We talk a lot in our blogs, our website and with our customers about Supplier Engagement – it is something we believe in passionately. We have seen that by working more collaboratively with suppliers as ‘One Team’, private brand retailers can achieve more, more efficiently and more quickly. As a result, conversations that happen within the One Team often turn to change resulting in initiatives such as action-on-salt or action-on-sugar; existing and new product development (EPD and NPD); different products or initiatives with some degree of project or change management.
However, one of the places that Supplier Engagement consistently adds greatest value is around product quality. It is less about change management, but management of the status quo.
Quality can be measured in many different ways but one of the most important measures – especially for consumer products – is consistency. If a consumer is to buy a product over and over again and to trust the retail private brand behind the product, they expect consistency. It should look, smell and taste the same every time.
An essential part our Affinity™ platform is visual management. We work with retailers to define key performance indicators (KPIs) which are shared both internally with technical and product management, as well as with private brand suppliers. For change management projects these can show on-time performance to plan. For EPD/NPD it could be critical path dashboards to show development timelines and to show the measure of performance such as specification accuracy.
But these KPIs can also include product consistency. We work with retailers to share information on quality and therefore consistency. Whether this be depot QC, kitchen consistency panels or customer feedback, this can all be used to provide up-to-date feedback to suppliers on the performance of their different products, and if appropriate, their performance against targets or category benchmarks.
In previous blogs we have shared the three pillars of successful supplier engagement: communication, support and transparency.
Good communications ensure that retailers and suppliers are aligned as One Team around a common objective. Clear goals. Clear policies. Motivation and understanding are essential to getting more things done right, and right first time.
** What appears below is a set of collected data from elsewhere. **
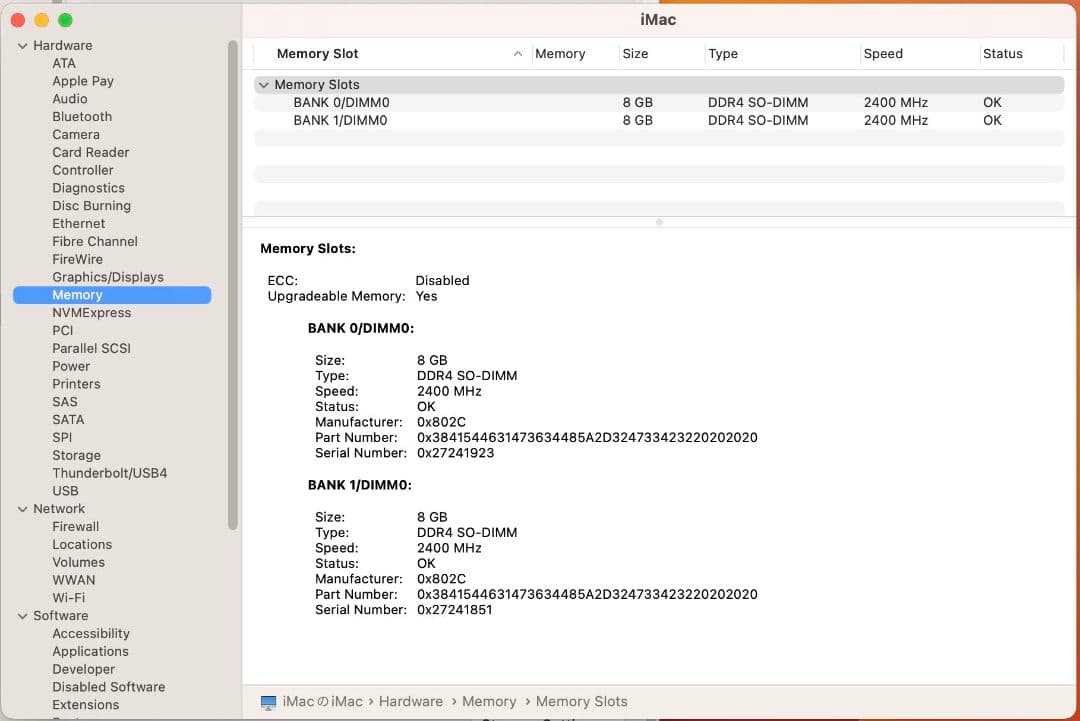This screenshot has height=721, width=1080.
Task: Navigate to Hardware via the breadcrumb path
Action: (411, 701)
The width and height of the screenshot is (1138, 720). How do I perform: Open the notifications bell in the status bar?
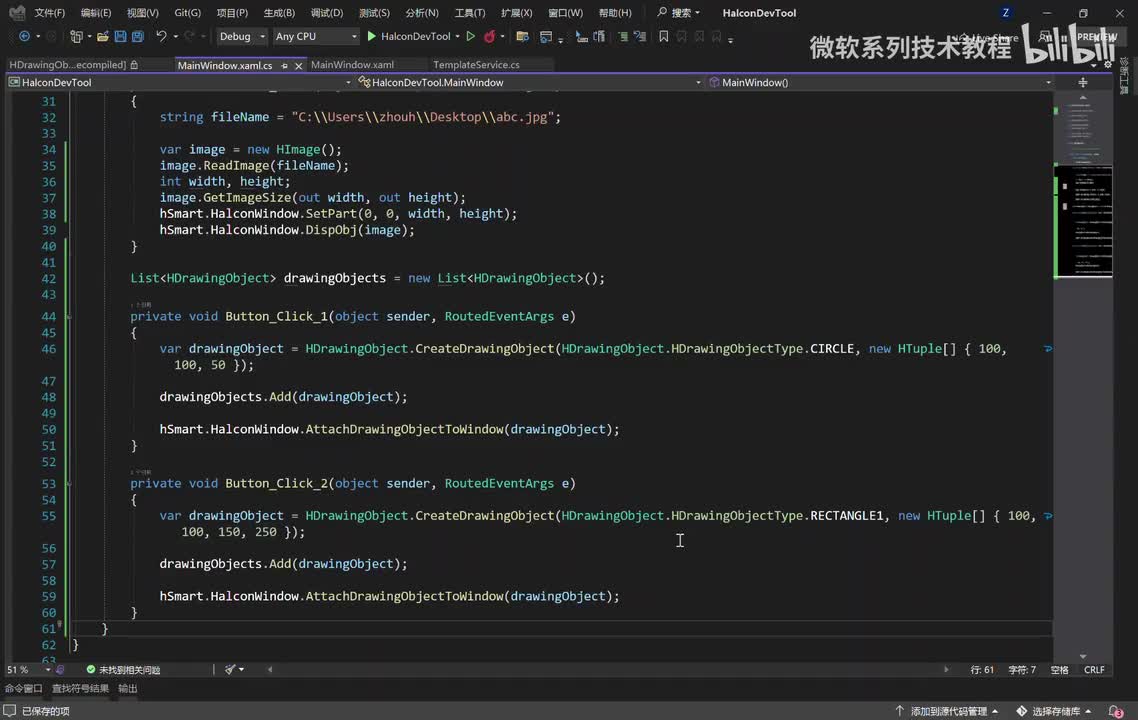tap(1115, 711)
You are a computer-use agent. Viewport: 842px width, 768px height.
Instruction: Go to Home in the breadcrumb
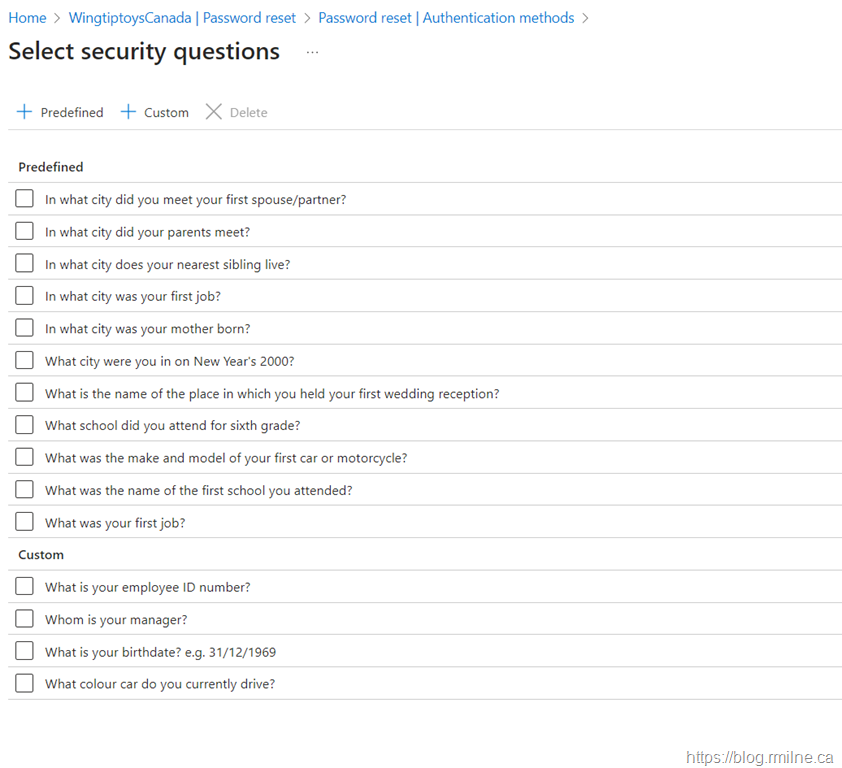coord(27,18)
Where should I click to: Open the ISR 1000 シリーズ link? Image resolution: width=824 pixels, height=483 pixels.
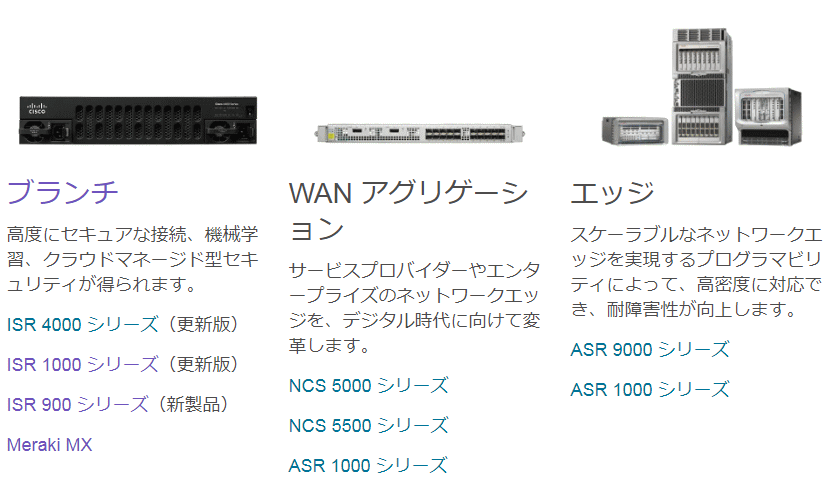pyautogui.click(x=83, y=364)
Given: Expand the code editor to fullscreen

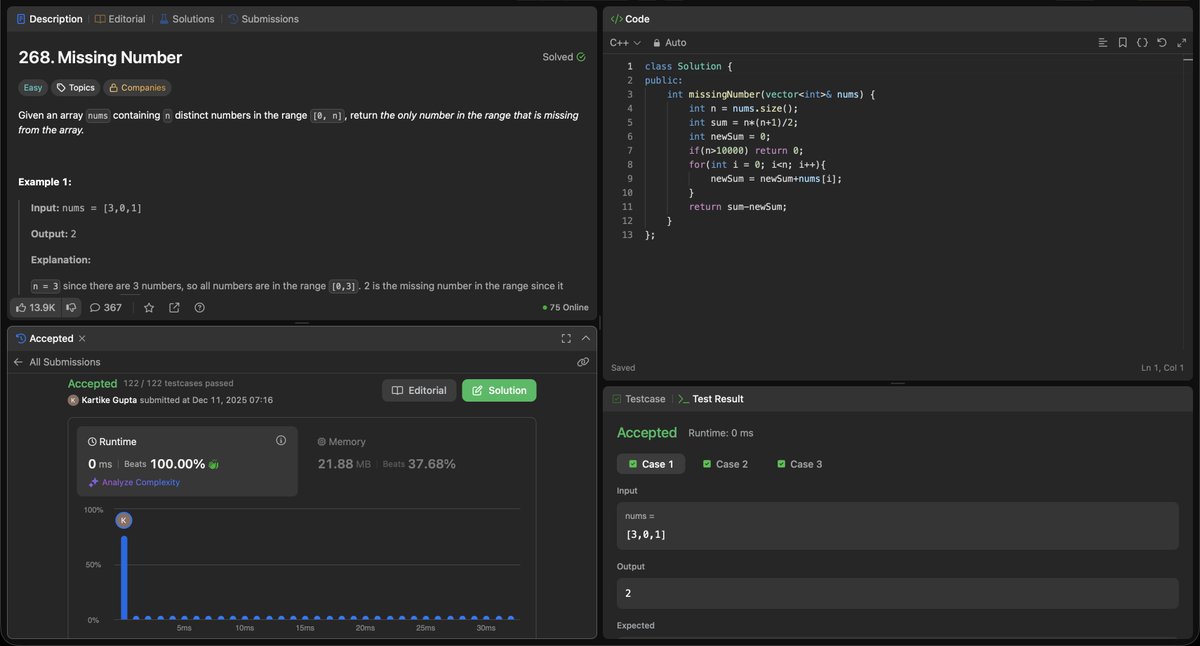Looking at the screenshot, I should [1182, 42].

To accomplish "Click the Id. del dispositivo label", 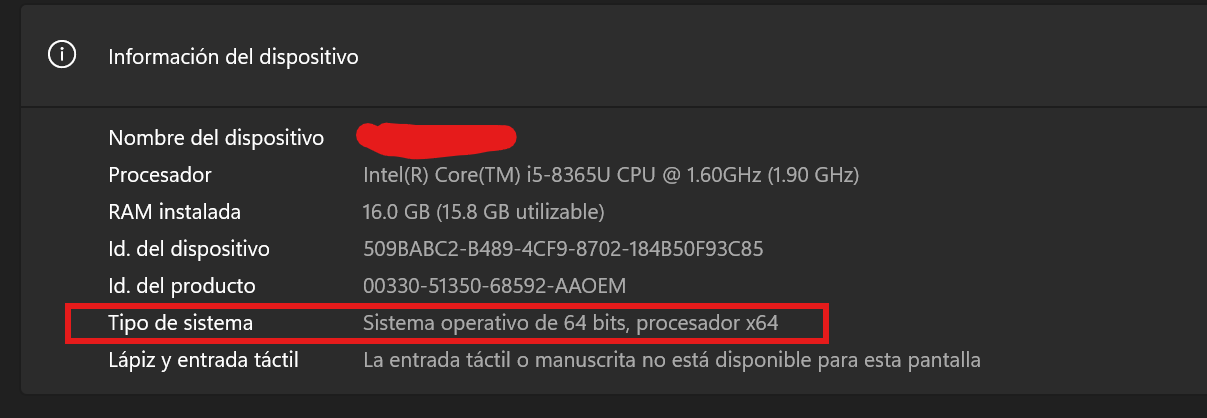I will 189,249.
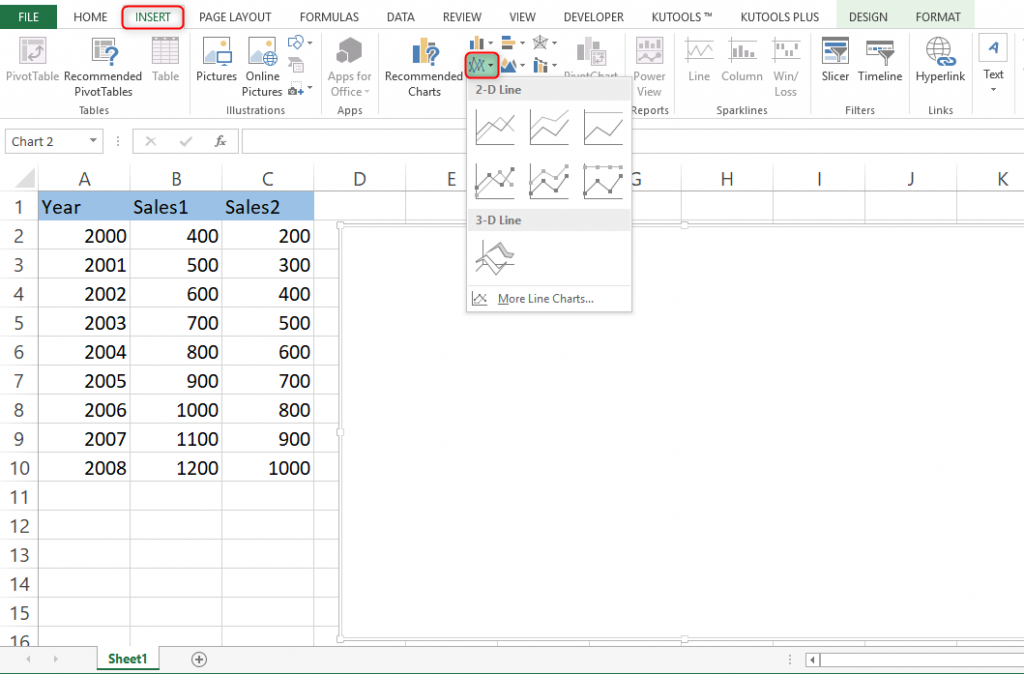Insert a Slicer
The width and height of the screenshot is (1024, 674).
[835, 63]
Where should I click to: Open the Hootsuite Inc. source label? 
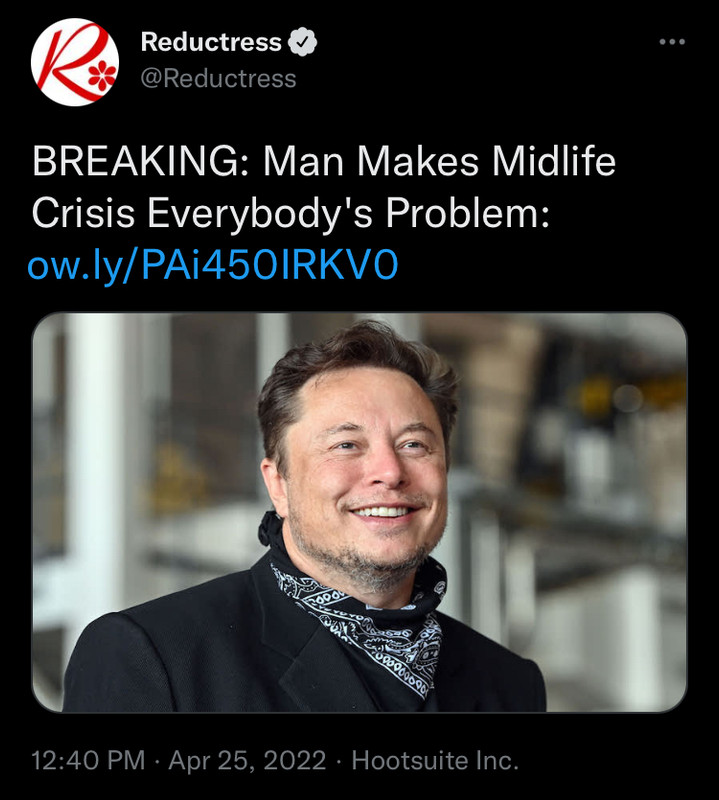pyautogui.click(x=435, y=760)
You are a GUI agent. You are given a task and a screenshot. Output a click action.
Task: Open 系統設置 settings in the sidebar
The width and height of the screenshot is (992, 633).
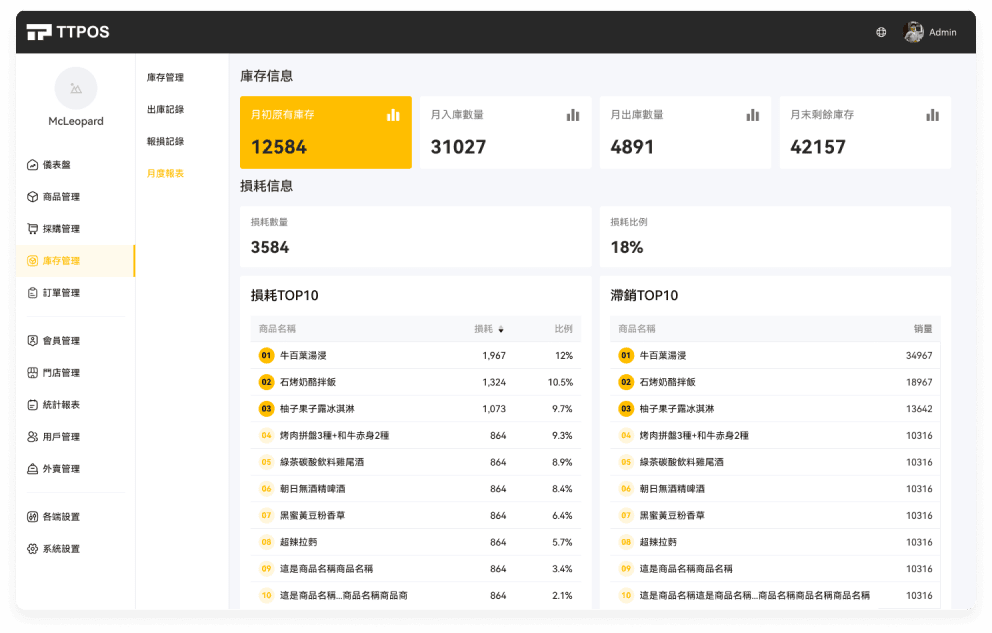(x=60, y=549)
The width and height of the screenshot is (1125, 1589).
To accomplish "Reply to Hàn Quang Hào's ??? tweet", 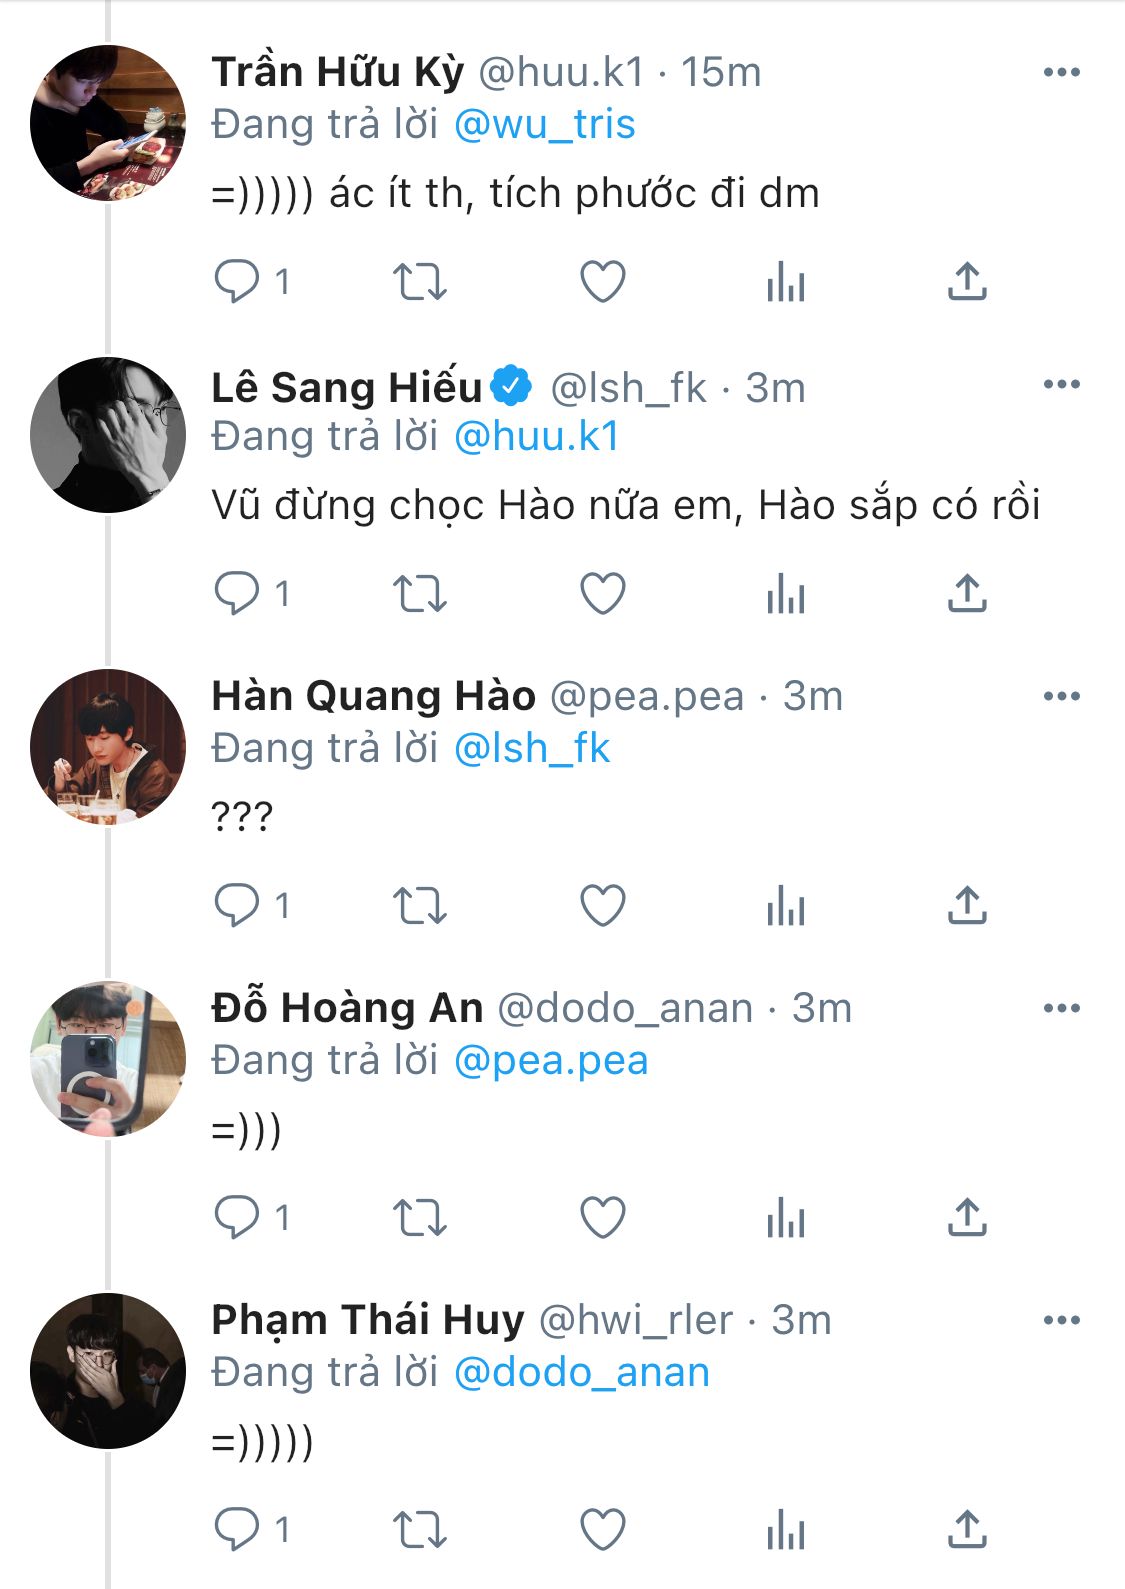I will click(237, 906).
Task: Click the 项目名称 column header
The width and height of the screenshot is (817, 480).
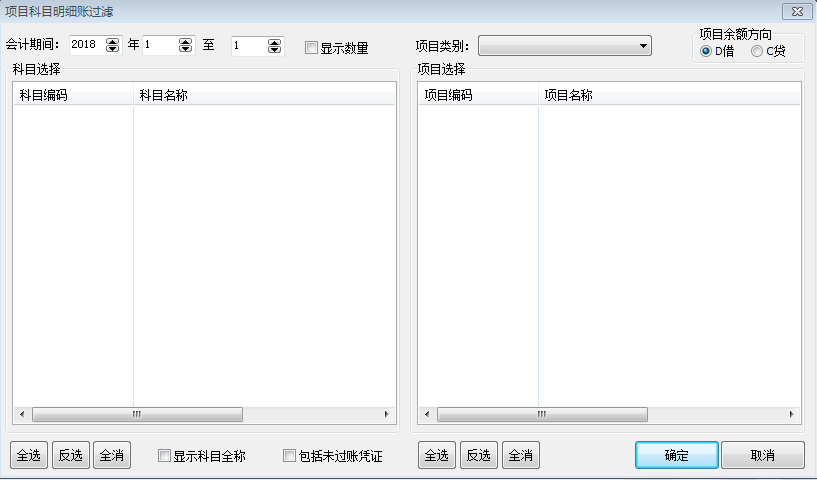Action: (x=670, y=95)
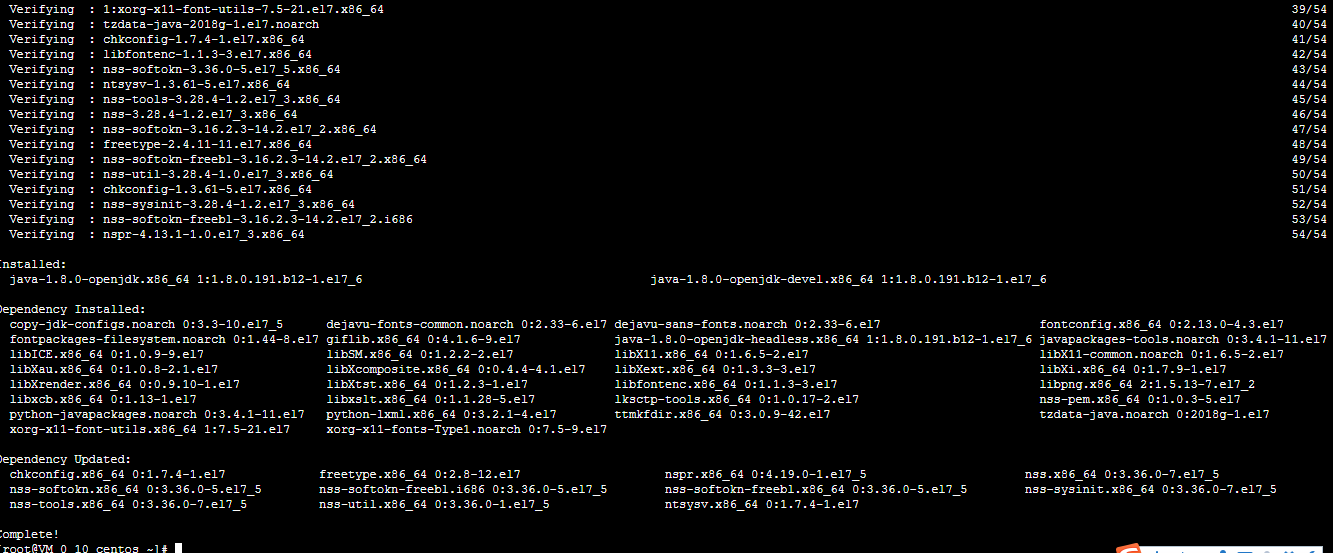1333x553 pixels.
Task: Click the fontconfig.x86_64 dependency entry
Action: point(1161,324)
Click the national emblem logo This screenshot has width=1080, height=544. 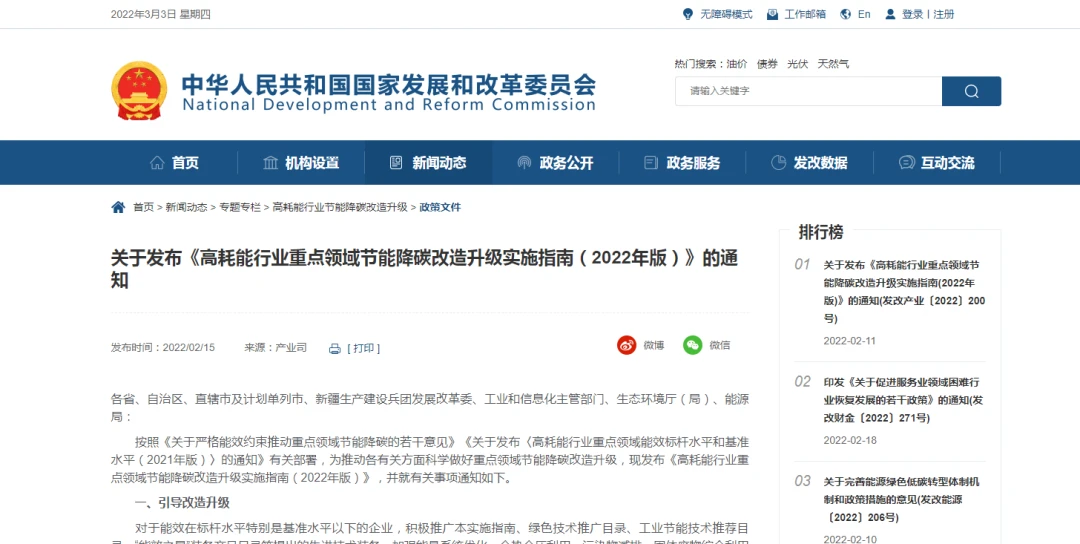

Importantly within Affinity all communications are measurable in terms of delivery rates, read rates and call to action so that private brand teams can actually measure that their suppliers are (or are not) engaged.
Support is therefore also essential. Tools such as supplier self-help which makes information on process, policy and standards available 24/7 to suppliers.
But transparency is one of the most important, especially when it comes to quality. To collate information on non-conformance and to use this as part of a quarterly review will do little to change day-to-day quality, whereas to collaborate with suppliers and share product performance and customer feedback in a transparent way will help align private brand teams and suppliers around a common goal, which is quality products which consistently delight customers.